Record list.

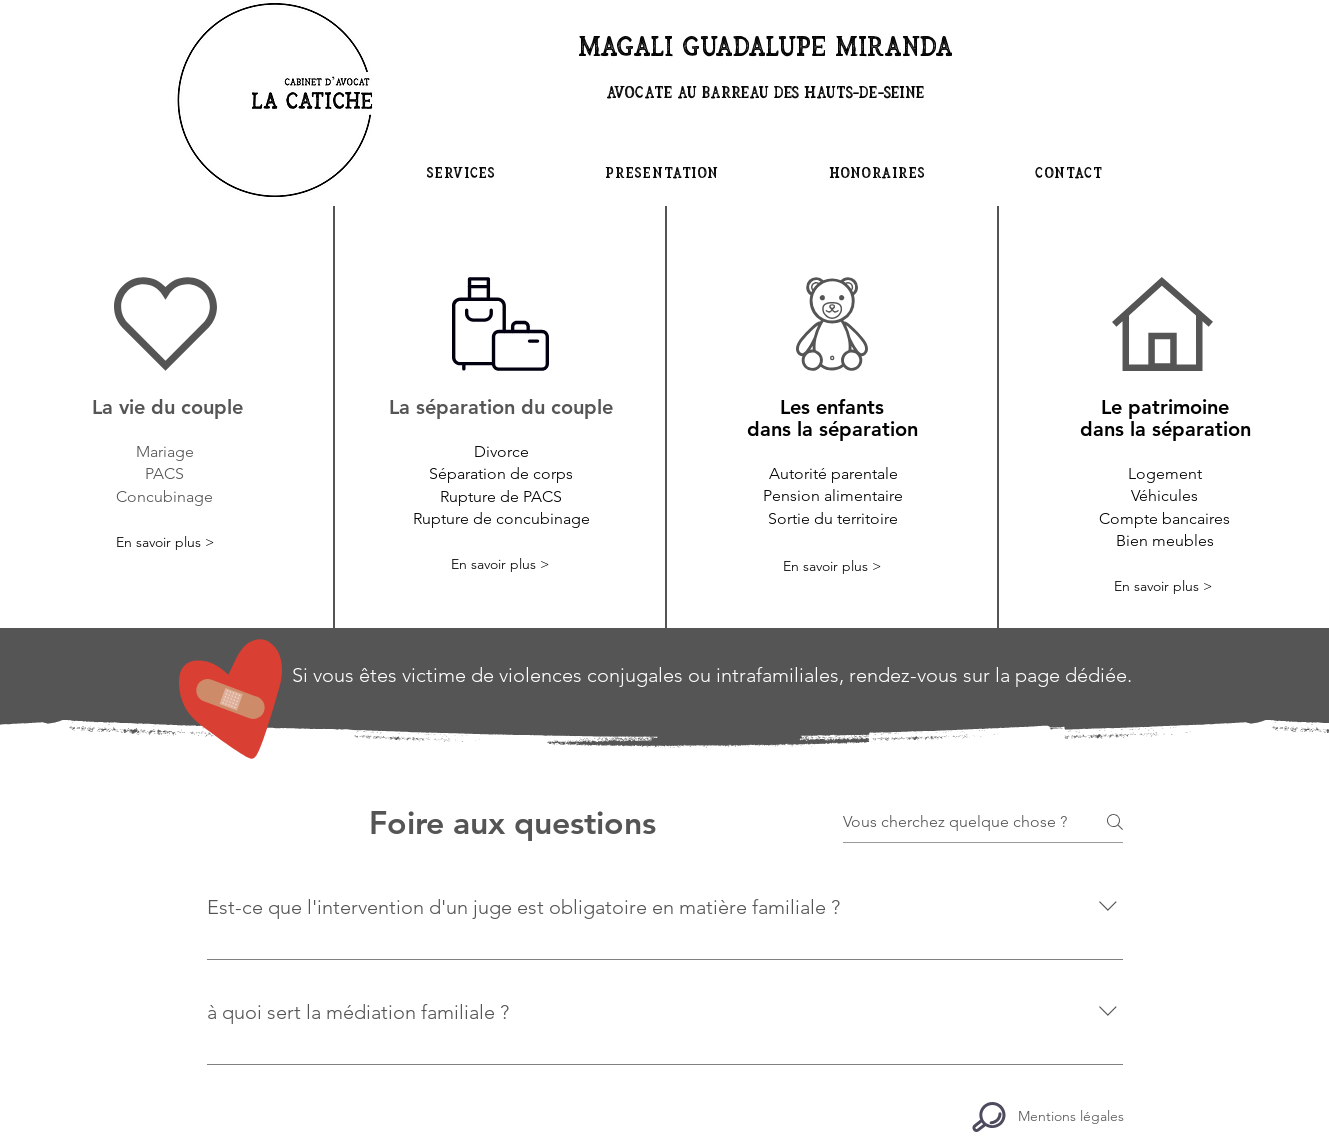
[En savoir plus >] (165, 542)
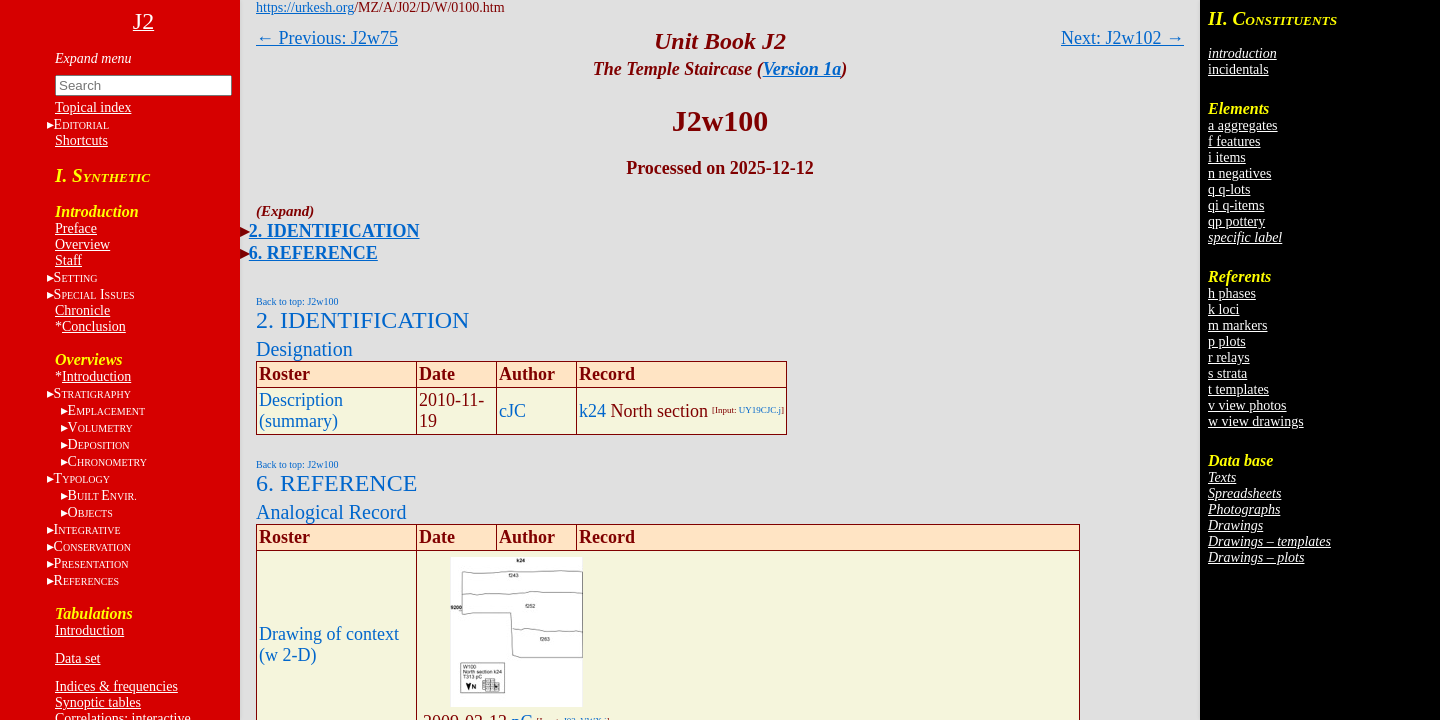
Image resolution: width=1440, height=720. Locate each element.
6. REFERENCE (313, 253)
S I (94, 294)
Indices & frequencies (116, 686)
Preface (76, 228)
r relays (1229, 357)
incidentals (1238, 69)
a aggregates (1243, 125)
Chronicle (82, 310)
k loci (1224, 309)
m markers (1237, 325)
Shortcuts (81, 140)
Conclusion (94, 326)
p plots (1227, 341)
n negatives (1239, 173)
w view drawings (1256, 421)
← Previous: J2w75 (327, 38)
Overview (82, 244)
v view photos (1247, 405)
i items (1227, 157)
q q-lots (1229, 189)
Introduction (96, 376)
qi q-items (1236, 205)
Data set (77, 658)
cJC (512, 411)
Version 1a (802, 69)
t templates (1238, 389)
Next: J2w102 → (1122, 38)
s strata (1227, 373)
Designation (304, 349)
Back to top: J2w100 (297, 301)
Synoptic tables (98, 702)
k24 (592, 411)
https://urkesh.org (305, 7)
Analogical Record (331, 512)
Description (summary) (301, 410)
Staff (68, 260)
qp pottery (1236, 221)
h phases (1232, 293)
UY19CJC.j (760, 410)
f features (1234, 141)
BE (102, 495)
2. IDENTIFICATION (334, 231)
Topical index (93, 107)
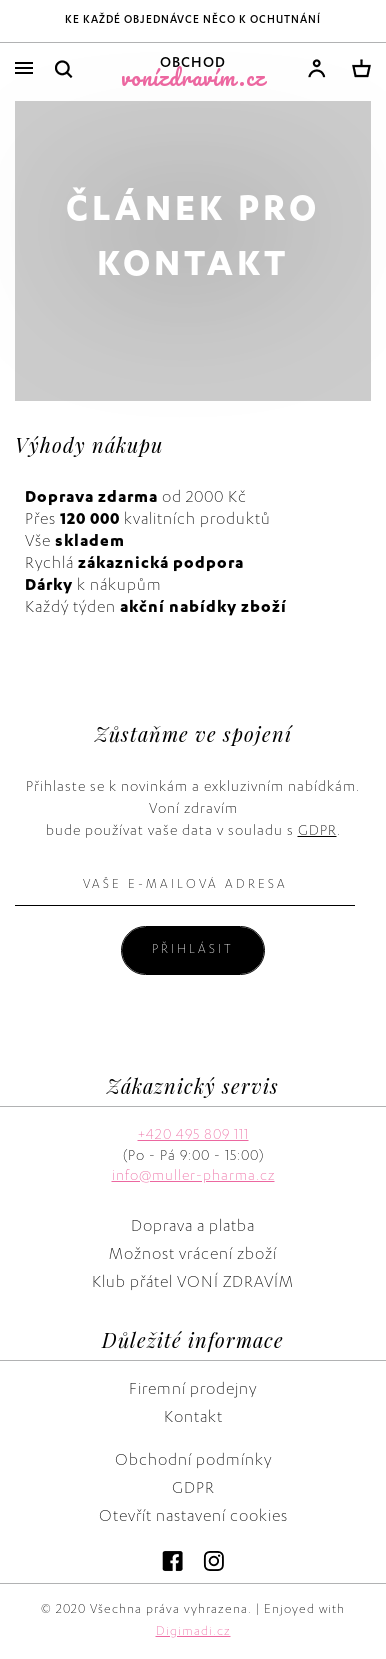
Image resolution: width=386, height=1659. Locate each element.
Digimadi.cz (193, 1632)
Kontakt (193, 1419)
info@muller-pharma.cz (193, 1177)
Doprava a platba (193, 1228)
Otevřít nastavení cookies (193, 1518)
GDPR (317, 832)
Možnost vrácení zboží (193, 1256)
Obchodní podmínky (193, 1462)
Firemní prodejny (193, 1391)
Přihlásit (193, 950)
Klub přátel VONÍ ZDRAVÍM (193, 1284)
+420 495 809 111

To be done.
Rewrite every one of the records above with "Locate each element" changed to "Find each element" and nothing else altered. Leave the pictures out of your answer.

Solved exercise.
[En savoir plus >] (165, 542)
Image resolution: width=1440, height=720. Find each element.
6. REFERENCE (313, 253)
S I (94, 294)
Indices & frequencies (116, 686)
Preface (76, 228)
r relays (1229, 357)
incidentals (1238, 69)
a aggregates (1243, 125)
Chronicle (82, 310)
k loci (1224, 309)
m markers (1237, 325)
Shortcuts (81, 140)
Conclusion (94, 326)
p plots (1227, 341)
n negatives (1239, 173)
w view drawings (1256, 421)
← Previous: J2w75 (327, 38)
Overview (82, 244)
v view photos (1247, 405)
i items (1227, 157)
q q-lots (1229, 189)
Introduction (96, 376)
qi q-items (1236, 205)
Data set (77, 658)
cJC (512, 411)
Version 1a (802, 69)
t templates (1238, 389)
Next: J2w102 → (1122, 38)
s strata (1227, 373)
Designation (304, 349)
Back to top: J2w100 (297, 301)
Synoptic tables (98, 702)
k24 (592, 411)
https://urkesh.org (305, 7)
Analogical Record (331, 512)
Description (summary) (301, 410)
Staff (68, 260)
qp pottery (1236, 221)
h phases (1232, 293)
UY19CJC.j (760, 410)
f features (1234, 141)
BE (102, 495)
2. IDENTIFICATION (334, 231)
Topical index (93, 107)
Image resolution: width=386, height=1659. Find each element.
Digimadi.cz (193, 1632)
Kontakt (193, 1419)
info@muller-pharma.cz (193, 1177)
Doprava a platba (193, 1228)
Otevřít nastavení cookies (193, 1518)
GDPR (317, 832)
Možnost vrácení zboží (193, 1256)
Obchodní podmínky (193, 1462)
Firemní prodejny (193, 1391)
Přihlásit (193, 950)
Klub přátel VONÍ ZDRAVÍM (193, 1284)
+420 495 809 111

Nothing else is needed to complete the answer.